A week and a half ago I had the follow up study, and the news from that was better than expected. I was worried and figured all of my medical tests would bring bad non-expected results. My small intestine looked good, except for the terminal ileum. I talked with my GI specialist and I have an appointment with my surgeon on Dec 28, 2012. I am so grateful to have these details and appointments set up before Christmas. Anxieties over what the plan could or could not be have been making me a little crazy. So, for now I can stop, enjoy a few days off of work and enjoy the holidays. I can focus of family time and celebration of Jesus' birth. I can relax for a while instead of being crazy anxious Ashley who is trying to plan the next few steps in my medical care.
For now, I can know that I will have surgery sometime in the beginning of 2013. But for now, it's 2012 can I get to celebrate other unexpected news. The unexpected news that so many years ago Jesus was born and brought light into this world. The darkness doesn't get to win because Jesus came as a baby, fully man and lived. He ended his life my sacrificing himself for you and me by taking on all of our sin. That's a pretty amazing story of hope.

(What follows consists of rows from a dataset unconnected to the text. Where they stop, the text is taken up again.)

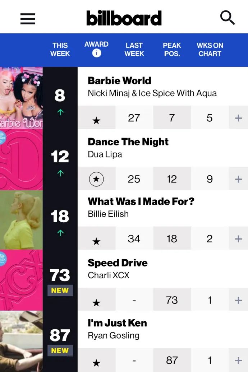
Task: Click award star for What Was I Made For?
Action: point(96,241)
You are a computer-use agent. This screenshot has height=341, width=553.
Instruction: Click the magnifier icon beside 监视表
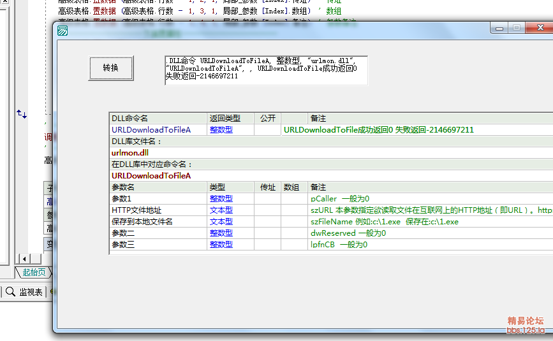(x=11, y=292)
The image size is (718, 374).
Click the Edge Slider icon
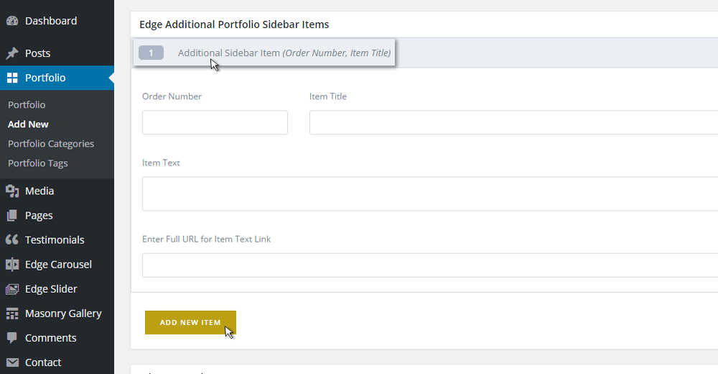coord(12,289)
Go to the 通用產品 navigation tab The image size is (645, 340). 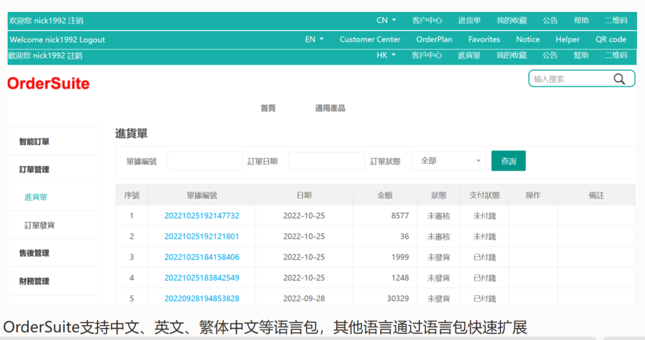[330, 108]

These last few weeks have been hard in our household as my husband and I try to figure out what it means to walk through scary and unexpected times. But, as I sit and reflect on it, I choose to during this advent time, remember that the Light came to earth once and The light is coming again. There is brokeness and sickness and pain here on this earth.... but the Light came , the Light conquered death and illness and brokeness and sickness. My sickness, my need for healing via surgery and medicine, my small time to by sick and have pain now, will all pass away. I have two choices, to stay in a zone that has fear and anxieties and no presence of peace of God, or to be with Him during this time. So, I choose to be with Him. I will be with Him and he will guide me through this scary and unexpected time. His Light with surround me, keep me safe and bring me closer to Him.